= Guy Cloutier =

Canadian music producer and talent manager

Guy Cloutier (born 11 February 1940 in Chicoutimi, Quebec, Canada) is a Canadian music producer and talent manager.

Cloutier adapted reality TV to the Quebec market. Entertainers Stéphanie Cloutier and Véronique Cloutier are his daughters.
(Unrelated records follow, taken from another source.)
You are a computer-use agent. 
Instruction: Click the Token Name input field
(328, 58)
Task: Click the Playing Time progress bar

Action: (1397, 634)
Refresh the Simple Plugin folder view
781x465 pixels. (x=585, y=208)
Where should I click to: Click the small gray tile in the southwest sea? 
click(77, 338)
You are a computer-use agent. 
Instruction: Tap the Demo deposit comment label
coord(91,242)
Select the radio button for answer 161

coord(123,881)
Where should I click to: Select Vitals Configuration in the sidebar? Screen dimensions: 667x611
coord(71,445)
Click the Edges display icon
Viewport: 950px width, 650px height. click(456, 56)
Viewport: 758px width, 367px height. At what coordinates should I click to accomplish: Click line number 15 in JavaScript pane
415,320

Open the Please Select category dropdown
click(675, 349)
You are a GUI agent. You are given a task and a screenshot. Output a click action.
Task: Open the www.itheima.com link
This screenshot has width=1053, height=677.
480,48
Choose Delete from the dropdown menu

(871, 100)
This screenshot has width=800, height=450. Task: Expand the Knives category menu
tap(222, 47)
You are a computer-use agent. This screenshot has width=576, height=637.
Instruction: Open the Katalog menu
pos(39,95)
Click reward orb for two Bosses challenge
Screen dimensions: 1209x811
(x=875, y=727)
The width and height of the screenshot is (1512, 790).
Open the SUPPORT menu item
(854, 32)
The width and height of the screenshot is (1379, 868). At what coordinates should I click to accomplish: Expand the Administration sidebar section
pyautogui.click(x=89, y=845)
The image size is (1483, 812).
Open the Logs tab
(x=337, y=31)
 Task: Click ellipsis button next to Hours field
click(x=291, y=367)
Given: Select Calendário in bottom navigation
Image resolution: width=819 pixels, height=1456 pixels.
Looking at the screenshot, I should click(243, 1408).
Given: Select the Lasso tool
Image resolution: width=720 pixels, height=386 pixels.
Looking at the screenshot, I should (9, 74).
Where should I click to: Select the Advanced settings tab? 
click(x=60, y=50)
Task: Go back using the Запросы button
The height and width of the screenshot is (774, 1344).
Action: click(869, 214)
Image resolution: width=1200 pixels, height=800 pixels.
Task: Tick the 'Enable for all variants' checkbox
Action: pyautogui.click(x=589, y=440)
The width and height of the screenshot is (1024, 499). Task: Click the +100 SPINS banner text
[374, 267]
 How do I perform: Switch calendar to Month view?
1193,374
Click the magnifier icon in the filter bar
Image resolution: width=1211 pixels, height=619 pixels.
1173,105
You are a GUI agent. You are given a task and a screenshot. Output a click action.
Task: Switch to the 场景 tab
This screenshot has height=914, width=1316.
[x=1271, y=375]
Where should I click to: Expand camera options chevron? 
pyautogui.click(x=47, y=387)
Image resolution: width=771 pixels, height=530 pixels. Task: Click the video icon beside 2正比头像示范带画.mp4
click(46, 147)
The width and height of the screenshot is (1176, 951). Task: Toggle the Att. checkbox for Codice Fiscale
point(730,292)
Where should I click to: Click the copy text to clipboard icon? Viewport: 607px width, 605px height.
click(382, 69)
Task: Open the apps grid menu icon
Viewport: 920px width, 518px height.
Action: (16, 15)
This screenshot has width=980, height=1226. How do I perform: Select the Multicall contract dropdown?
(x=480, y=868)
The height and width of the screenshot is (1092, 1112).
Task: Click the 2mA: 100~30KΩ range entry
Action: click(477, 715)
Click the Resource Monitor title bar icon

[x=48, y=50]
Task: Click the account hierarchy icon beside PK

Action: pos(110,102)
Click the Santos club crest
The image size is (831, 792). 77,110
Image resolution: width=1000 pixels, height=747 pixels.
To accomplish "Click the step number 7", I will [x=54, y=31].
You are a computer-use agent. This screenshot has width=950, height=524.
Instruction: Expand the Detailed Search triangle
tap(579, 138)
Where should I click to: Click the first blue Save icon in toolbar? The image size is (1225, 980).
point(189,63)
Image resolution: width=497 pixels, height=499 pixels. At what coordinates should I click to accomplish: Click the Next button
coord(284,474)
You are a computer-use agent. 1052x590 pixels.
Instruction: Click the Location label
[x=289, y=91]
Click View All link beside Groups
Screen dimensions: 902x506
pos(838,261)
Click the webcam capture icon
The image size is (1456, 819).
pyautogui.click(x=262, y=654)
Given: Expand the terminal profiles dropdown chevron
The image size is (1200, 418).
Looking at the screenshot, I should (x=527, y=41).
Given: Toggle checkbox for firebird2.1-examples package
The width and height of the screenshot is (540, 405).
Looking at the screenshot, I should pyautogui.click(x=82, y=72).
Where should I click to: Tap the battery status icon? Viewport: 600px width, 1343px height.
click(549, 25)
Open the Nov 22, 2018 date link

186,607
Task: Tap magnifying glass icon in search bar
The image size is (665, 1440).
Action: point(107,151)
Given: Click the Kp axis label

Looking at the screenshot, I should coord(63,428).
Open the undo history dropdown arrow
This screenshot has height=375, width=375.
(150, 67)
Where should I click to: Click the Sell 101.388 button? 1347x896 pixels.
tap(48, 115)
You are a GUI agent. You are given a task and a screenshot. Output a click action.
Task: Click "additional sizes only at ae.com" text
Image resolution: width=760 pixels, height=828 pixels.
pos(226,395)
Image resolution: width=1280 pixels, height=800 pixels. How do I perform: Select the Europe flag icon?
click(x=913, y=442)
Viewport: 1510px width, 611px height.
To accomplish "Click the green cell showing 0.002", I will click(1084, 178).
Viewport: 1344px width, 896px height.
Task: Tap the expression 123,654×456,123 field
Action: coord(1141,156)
His daughter, Stephanie, is married to former NHL goalie Jose Theodore.

On 20 December 2004, he was sentenced to 3 1/2 years (42 months) in prison for sexually abusing singer Nathalie Simard.

==Career==
He started in managing and music production by forming Productions Guy Cloutier in 1969 and became famous for launching the career of child singing sensation René Simard.
He produced Loft Story, a made-in-Quebec reality TV show, and Taillefer & filles, a cooking show where mother and daughter Claudette and Marie-Josée Taillefer cook their favourite meals in front of a studio audience.

==Abuse==
Cloutier pleaded guilty to five charges, including sexual assault, indecent exposure and sex with a minor. He served 19 months of a 42-month sentence. It was later revealed that one of the victims was Nathalie Simard, who was under contract with Cloutier. He also entered a guilty plea to a charge of indecent exposure involving another minor whose name and gender were not made public. He received a 16-month sentence in that case.

==Guy Cloutier Communications==
His company, Productions Guy Cloutier, became Novem Communications in October 2004 when control passed to his daughter Véronique. In October 2009, Véronique sold her shares to Francois Ferland.